Au début d’octobre, deux mois avant la Coupe, on répertoriait déjà, d’après les Américains collecteurs d’informations, …quelque 50 000 morts et 80 000 blessés chez les Russes. Chez les Ukrainiens, il s’agissait de 20 000 morts et blessés par mois au cours de la plus récente phase de la guerre, où le conflit était passé d’un ensemble de tactiques basées sur le mouvement à des tactiques dignes de la Première Guerre mondiale, avec des tranchées et des duels d’artillerie, qui s’étaient avérés particulièrement meurtriers. Une fois la guerre finie, la population ukrainienne serait privée d’un « potentiel de croissance » et de « vie en santé » équivalent à 2,8 années de vie perdues, par citoyen. » À la télévision, on ne réalise pas ces choses-là.

Le rédacteur du rapport consulté, un monsieur Ciuriak, chiffrait à la louche le sinistre à 2.500 milliards de Dollars, au minimum ! Et c’était sans compter avec les répercussions de l’Opération sur l’économie mondiale, prise dans le tourbillon de l’inflation. Et là, les chiffres se mettent à danser, les prix de l’Énergie s’envolent.

L’Ukraine, enfin, pour la reconstruction des villes et des infrastructures – à condition que l’on s’arrête dès maintenant de détruire pour détruire – aura besoin de 1.000 milliards de Dollars, soit cinq fois son produit intérieur brut de 200 milliards de Dollars de 2021. Ce qui donne le vertige.

Aussi, suis-je devenu perplexe. Et rageur ! Les 45 milliards de Dollars que je venais de voir – Ainsi font, font, font, les petites… toujours à la télévision – le président Biden remettre à grand renfort de flonflons au pauvre Volodomyr, en tenue de bagnard et rasé comme un joueur de foot pour faire vrai, n’étaient qu’une pichenette, un comble de mesquinerie, à peine un pet d’émir !

Les Américains ont, certes, le chic de ne pas faire la différence entre les envahisseurs et les envahis, qu’ils sont eux-mêmes tout à la fois. Ils ont ratiboisé les territoires de chasse des Indiens, ils ont bombardé Nagazaki, ils ont napalmé les géants du Râmâyana et on le leur a même pardonné… mais ils ne veulent pas laisser la place aux autres, ni aux Russes, ni aux Chinois, et c’est devenu abusif.

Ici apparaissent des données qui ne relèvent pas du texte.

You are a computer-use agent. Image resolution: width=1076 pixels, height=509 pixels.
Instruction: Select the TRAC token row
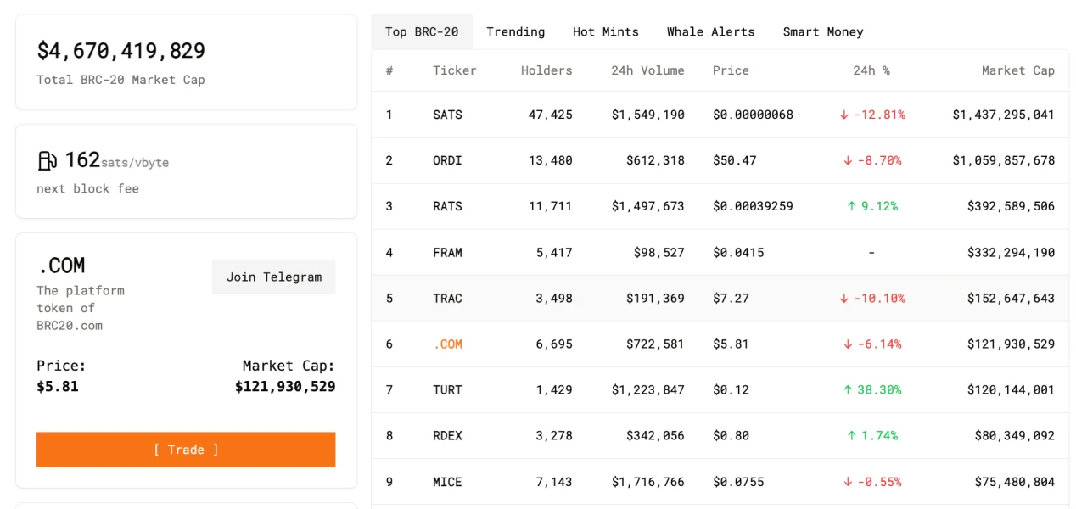point(447,299)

À quoi rime ce cinéma… alors qu’à Doha – une fois la coupe bue – on sait balayer et se taire ? Je n’ai pas de réponse. Le président Macron – qui est un sachant – estime pour sa part qu’il est peu vraisemblable que l’Ukraine rentre jamais dans l’OTAN. Il veut des garanties des Américains… autre chose qu’un chèque de 45 milliards. Il doit avoir une idée derrière la tête – des solutions dans sa hotte. Il a le don d’ubiquité, d’être partout sur le terrain. Il faut lui faire confiance.

 

Je vous souhaite à tous, un joyeux Noël et de bonnes fêtes de fin d’année.